I have to admit that I’ve been groomed to believe that the higher the price, the higher the quality of the product. This is not the case here. This product is just as good as any from Sephora that I have tested for a similar time period. As is the case with any new skin product, it does require a little time for your skin to adjust but that is to be expected. My skin appears to love it and I have not experienced any breakouts or irritation, nor any additional dry skin. Since I have very dry skin, I am always worried that a cleanser will strip my skin of all moisture. The clay-to-mousse is a unique texture that helps to remove everyday impurities with 3 pure clays and charcoal – it does exactly that. The only downside is L’Oreal’s notorious past that confirms this product is not cruelty-free.

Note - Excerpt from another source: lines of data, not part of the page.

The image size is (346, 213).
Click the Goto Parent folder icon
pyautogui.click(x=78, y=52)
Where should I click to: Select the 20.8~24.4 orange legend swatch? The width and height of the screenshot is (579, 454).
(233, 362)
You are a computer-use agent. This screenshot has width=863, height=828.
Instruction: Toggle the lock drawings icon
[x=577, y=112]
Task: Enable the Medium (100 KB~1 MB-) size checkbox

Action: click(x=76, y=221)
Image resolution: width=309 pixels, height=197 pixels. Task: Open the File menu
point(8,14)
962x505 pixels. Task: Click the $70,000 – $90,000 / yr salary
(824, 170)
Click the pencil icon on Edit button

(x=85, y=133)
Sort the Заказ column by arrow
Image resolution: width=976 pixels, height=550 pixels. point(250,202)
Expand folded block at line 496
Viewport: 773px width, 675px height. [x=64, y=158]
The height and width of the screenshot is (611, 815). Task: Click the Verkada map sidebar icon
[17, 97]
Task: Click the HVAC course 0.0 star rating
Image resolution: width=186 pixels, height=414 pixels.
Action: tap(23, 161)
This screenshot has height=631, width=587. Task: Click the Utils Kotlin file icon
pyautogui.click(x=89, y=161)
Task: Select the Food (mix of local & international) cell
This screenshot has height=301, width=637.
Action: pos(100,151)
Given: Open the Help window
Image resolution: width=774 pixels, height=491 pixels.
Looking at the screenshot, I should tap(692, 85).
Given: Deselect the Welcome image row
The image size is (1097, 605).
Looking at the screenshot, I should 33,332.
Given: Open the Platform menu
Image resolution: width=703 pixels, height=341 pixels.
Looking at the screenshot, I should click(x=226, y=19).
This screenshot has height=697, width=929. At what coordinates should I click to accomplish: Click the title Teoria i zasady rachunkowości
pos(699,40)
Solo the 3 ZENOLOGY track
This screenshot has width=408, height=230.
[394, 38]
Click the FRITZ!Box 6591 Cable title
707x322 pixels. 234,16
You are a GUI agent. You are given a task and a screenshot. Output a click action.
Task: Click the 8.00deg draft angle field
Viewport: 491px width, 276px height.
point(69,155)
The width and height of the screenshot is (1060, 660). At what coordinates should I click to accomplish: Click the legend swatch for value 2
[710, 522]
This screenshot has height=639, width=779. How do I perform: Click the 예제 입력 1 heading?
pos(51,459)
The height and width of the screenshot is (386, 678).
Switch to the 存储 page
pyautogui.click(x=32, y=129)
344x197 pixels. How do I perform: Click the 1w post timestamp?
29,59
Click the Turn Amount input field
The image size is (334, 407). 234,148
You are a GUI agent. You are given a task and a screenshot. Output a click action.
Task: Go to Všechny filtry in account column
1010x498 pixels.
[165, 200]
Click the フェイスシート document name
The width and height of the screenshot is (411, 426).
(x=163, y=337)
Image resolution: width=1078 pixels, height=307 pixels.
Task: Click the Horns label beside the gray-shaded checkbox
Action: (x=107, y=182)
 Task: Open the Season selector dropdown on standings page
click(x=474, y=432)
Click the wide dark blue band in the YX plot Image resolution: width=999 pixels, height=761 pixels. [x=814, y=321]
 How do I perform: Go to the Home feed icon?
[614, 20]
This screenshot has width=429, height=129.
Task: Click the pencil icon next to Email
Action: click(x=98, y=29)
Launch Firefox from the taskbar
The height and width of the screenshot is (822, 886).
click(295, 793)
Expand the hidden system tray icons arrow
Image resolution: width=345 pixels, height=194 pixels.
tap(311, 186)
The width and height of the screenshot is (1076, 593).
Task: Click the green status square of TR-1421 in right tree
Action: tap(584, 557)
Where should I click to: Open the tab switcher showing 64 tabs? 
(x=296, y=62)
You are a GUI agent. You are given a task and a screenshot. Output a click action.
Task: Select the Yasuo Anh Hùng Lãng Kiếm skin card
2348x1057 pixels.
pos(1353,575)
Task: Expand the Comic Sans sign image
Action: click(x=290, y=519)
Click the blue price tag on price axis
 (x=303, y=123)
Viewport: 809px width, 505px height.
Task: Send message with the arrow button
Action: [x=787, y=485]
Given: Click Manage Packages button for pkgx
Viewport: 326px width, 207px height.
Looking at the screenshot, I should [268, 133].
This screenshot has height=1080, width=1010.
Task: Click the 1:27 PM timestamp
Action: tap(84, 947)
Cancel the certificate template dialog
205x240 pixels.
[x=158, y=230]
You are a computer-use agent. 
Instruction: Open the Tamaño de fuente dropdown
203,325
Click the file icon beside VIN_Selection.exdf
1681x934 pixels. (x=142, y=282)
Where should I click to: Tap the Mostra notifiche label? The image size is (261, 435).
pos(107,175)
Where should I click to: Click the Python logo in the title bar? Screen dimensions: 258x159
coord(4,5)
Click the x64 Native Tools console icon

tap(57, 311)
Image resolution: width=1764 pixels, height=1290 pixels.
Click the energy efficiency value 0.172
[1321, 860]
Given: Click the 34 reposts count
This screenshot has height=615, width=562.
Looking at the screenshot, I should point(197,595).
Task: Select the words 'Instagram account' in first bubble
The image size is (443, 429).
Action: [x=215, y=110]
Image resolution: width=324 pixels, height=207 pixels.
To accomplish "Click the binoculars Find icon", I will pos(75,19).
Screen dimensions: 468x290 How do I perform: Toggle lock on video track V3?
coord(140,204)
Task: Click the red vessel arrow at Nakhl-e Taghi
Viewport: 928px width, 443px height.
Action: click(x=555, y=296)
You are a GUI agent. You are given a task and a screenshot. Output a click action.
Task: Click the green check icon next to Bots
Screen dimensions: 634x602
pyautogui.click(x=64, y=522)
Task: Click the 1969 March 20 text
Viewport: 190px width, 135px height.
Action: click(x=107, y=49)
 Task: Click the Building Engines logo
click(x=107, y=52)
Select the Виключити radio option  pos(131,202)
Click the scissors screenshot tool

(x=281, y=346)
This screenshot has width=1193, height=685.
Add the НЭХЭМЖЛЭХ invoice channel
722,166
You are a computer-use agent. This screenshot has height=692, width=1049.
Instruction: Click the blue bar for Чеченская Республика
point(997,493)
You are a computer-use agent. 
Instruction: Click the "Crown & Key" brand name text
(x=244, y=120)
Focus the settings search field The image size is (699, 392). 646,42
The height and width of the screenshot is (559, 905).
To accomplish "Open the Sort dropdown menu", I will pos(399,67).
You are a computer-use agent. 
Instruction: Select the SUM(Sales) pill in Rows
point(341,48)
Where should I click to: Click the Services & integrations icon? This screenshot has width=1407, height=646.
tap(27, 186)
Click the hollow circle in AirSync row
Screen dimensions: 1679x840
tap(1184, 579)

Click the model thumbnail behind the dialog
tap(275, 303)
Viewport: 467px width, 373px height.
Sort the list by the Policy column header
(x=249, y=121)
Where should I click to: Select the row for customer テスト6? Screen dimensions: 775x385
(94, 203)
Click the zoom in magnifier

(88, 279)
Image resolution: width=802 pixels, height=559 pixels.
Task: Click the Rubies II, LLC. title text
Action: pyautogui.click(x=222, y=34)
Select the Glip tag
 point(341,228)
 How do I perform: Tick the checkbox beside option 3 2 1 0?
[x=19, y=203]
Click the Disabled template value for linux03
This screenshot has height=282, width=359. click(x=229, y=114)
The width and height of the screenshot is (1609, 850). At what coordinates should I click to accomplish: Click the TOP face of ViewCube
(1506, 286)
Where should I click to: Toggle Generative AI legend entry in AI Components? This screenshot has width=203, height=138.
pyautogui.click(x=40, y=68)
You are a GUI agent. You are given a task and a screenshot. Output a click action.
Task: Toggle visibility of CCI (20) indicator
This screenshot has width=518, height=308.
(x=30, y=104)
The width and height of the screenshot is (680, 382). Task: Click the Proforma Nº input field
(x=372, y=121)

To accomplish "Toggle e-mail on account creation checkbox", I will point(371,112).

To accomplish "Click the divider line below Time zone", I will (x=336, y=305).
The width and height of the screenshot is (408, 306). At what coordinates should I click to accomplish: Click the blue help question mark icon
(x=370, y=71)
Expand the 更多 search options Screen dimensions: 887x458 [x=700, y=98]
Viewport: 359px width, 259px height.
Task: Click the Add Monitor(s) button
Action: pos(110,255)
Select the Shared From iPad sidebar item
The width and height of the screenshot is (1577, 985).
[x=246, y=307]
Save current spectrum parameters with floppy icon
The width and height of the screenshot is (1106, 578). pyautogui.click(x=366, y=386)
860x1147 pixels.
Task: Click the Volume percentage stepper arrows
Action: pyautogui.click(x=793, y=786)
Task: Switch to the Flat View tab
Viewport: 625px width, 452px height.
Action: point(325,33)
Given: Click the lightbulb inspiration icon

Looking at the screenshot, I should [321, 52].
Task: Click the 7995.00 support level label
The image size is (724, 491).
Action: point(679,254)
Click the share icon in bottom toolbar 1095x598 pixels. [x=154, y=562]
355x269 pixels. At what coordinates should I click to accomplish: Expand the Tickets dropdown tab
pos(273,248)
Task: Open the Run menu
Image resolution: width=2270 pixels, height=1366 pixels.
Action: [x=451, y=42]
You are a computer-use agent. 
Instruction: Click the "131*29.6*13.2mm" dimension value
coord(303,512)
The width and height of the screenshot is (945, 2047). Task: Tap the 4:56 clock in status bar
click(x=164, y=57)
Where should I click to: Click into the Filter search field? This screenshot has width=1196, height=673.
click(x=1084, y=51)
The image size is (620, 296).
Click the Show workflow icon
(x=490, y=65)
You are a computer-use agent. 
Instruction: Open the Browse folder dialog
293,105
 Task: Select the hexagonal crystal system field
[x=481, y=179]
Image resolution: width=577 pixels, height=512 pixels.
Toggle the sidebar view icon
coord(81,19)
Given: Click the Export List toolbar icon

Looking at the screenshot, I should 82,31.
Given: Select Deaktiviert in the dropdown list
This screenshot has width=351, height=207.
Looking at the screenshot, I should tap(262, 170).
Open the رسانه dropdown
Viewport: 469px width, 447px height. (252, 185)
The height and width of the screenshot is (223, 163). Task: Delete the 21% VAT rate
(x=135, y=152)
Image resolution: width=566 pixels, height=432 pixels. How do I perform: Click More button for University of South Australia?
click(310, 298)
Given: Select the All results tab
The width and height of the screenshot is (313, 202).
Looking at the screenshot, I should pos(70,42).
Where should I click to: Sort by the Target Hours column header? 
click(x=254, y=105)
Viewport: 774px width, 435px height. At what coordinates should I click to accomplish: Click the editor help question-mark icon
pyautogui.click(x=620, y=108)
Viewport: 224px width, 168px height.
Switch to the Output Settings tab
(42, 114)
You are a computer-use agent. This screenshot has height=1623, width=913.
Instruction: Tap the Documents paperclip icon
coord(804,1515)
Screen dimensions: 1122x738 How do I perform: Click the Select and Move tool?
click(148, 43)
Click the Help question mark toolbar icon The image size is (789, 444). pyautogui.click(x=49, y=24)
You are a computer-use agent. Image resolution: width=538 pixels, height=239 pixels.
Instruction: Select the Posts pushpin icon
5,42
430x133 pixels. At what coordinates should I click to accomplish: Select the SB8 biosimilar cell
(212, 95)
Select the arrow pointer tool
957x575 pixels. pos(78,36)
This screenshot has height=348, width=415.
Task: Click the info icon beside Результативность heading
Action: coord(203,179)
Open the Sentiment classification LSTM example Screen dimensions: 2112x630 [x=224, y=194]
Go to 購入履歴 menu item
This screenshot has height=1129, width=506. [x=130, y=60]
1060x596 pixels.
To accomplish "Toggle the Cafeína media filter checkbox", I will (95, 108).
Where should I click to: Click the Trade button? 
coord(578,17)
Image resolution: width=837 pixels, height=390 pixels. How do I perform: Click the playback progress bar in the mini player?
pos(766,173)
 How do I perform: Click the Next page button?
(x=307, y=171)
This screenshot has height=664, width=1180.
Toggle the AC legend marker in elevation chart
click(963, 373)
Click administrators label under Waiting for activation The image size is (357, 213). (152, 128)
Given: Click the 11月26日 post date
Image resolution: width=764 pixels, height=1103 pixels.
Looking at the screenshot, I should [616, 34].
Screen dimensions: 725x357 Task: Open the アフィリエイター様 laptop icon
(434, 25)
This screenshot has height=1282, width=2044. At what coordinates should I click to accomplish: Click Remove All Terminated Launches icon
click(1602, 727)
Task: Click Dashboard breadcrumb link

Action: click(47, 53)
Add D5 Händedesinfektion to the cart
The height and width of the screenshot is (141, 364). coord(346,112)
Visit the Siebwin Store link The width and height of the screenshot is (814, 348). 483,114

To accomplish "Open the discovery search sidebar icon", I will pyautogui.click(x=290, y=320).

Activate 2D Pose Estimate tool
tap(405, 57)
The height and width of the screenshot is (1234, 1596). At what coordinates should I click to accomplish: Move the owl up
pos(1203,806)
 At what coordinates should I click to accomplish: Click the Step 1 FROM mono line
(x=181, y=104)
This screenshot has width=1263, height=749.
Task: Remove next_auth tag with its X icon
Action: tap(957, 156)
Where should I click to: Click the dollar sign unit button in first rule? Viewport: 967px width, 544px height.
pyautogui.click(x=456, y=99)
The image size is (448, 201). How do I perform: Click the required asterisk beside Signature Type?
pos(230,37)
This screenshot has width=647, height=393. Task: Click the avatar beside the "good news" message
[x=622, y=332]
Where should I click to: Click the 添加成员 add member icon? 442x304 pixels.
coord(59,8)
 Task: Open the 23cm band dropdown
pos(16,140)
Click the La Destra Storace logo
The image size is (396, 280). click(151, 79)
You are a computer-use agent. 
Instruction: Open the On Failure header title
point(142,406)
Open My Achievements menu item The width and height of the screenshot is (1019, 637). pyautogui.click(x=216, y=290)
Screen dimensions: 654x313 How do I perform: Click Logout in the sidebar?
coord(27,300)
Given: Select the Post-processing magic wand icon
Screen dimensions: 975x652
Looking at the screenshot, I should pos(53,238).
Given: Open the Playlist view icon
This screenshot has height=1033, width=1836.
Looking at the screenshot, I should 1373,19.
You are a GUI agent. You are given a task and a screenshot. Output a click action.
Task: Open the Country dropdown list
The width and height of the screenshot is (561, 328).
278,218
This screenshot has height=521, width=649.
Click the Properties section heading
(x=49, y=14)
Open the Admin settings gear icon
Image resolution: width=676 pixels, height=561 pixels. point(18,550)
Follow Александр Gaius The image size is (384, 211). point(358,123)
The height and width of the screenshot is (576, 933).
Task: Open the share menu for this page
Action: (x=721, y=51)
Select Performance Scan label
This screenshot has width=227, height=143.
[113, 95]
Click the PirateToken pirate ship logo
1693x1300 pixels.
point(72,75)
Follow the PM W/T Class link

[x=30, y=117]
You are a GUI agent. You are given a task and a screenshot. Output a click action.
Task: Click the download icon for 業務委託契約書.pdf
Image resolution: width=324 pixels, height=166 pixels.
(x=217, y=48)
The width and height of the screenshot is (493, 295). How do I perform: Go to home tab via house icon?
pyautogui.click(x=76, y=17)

Component 2: Pure Clay Mask for Weekly Detox: Clear & Comfort Seaweed
Retail: ~$12.99

I don’t love all face masks. Some leave my dry skin feeling so dry and overexerted. I was worried that this, marketed as a clay mask, would cause this same reaction. What I did not realize was that while this is part of the “pure clay mask” collection, this is NOT a charcoal mask (there is one in the collection!) – it is a seaweed-based mask. It is a shimmery navy blue clay mask. It relaxed my skin without stripping it of all of the oils. I’ve used the mask twice now and intend to use it for a third time after posting this review. I only wish it were cruelty-free.